They've vowed to take down the rebel flag, but will South Carolina politicians tackle gun laws?

    In the wake of last week’s massacre of nine African-Americans attending a Bible study in Charleston, South Carolina, politicians vowed to take down the rebel flag in front of the Statehouse. But an even thornier issue lies at the heart of the atrocity: gun control.


    Dylann Roof is charged with using a gun to kill members of a Bible study group at the Emanuel African Methodist Episcopal Church. Victims included the Rev. Clementa Pinckney, 41, a state senator, and eight others ranging in age from 26 to 87. The New York Times reported that Roof had a .45-caliber gun with him when he was arrested April 18.  
     Soon after, attention shifted to pictures of Roof holding the rebel flag. One of his friends told CNN that the 21-year-old white supremacist wanted to start a “race war.”  (His friends didn’t take him seriously.) Politicians then focused on taking down a rebel flag flying behind a Confederate monument on the Statehouse grounds.
     But beyond the Confederate flag is an issue that recurs each time someone walks into a crowded room or event and starts shooting: gun laws.
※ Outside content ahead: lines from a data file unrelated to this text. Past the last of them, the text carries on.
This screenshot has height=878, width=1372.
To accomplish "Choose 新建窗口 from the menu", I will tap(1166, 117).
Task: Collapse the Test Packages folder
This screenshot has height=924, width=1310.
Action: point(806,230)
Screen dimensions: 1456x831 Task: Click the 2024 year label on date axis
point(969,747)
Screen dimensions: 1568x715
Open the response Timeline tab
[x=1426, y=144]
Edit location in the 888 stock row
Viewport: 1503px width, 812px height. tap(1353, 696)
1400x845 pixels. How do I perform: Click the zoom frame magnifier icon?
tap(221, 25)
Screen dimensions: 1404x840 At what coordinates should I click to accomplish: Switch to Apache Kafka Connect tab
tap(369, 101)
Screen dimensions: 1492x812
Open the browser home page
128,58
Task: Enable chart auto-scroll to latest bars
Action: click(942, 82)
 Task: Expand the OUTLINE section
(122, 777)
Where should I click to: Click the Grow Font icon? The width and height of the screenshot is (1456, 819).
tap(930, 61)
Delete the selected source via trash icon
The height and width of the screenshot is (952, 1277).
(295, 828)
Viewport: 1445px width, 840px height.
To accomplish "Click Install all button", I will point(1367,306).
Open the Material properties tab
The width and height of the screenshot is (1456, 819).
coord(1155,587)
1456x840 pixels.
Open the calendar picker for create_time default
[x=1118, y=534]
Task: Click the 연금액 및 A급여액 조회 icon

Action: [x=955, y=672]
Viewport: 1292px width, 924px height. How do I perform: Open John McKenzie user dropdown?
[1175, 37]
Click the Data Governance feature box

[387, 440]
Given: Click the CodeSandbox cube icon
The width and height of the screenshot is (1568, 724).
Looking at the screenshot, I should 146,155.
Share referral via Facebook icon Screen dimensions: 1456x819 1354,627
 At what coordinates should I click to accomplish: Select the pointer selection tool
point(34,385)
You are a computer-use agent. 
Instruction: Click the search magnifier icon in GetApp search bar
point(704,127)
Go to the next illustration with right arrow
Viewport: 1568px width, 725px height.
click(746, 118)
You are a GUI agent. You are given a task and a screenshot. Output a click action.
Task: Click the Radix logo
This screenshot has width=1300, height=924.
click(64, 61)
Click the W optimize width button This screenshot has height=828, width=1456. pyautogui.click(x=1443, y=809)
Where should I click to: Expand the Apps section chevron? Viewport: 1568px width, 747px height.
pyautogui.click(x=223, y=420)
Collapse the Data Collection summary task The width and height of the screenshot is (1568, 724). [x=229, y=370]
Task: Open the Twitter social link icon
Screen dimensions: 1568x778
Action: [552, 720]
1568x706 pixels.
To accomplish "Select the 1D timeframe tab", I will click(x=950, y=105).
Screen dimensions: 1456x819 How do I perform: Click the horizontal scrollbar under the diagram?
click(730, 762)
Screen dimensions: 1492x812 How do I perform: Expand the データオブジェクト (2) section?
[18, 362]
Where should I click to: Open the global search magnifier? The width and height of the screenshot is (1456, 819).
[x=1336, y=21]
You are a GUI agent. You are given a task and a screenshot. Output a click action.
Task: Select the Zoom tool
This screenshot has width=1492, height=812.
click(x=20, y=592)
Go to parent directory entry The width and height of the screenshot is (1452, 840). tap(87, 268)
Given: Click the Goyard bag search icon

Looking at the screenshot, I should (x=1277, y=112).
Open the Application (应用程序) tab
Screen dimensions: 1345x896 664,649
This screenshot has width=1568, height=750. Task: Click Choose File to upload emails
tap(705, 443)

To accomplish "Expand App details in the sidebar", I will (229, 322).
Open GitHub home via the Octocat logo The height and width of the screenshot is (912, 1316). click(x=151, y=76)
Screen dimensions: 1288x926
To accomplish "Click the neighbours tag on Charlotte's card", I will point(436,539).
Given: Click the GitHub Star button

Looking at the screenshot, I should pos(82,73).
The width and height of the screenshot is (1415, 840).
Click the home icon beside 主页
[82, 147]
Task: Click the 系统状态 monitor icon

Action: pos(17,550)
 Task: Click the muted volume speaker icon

     South Carolina was one of 27 states to get an F for its gun laws in an evaluation by the Law Center to Prevent Gun Violence. The center ranked South Carolina 34th on its 2014 Gun Laws Score Card, noting that the state had actually weakened gun laws by “allowing guns in bars and loosening restrictions on guns in cars.”
     The state also “does not require background checks on private sales, prohibit assault weapons, require reporting of mental health information or allow law enforcement the discretion to deny concealed handgun permits.”
     South Carolina also doesn’t allow local governments to regulate firearms or ammunition, impose a waiting period before buying a gun or limit the number of guns that can be purchased at one time.
     Even so, the center points out that 99 laws strengthening gun regulations have passed in 37 states since December 2012 (the Sandy Hook Elementary School massacre in Connecticut), and 10 states have made major overhauls to their gun laws.
     Attempts to change gun laws meet with stiff opposition from gun rights activists, who point to the Constitution’s second amendment as providing a guarantee for the right to own firearms:
     “A well regulated Militia, being necessary to the security of a free State, the right of the people to keep and bear Arms, shall not be infringed.”
      The amendment’s meaning today was explained in a 2008 Supreme Court decision, which found thatThe Second Amendment protects an individual right to possess a firearm unconnected with service in a militia, and to use that arm for traditionally lawful purposes, such as self-defense within the home.”
       But the court also found that the right to own a gun is not unlimited: "The Court’s opinion should not be taken to cast doubt on longstanding prohibitions on the possession of firearms by felons and the mentally ill, or laws forbidding the carrying of firearms in sensitive places such as schools and government buildings, or laws imposing conditions and qualifications on the commercial sale of arms.”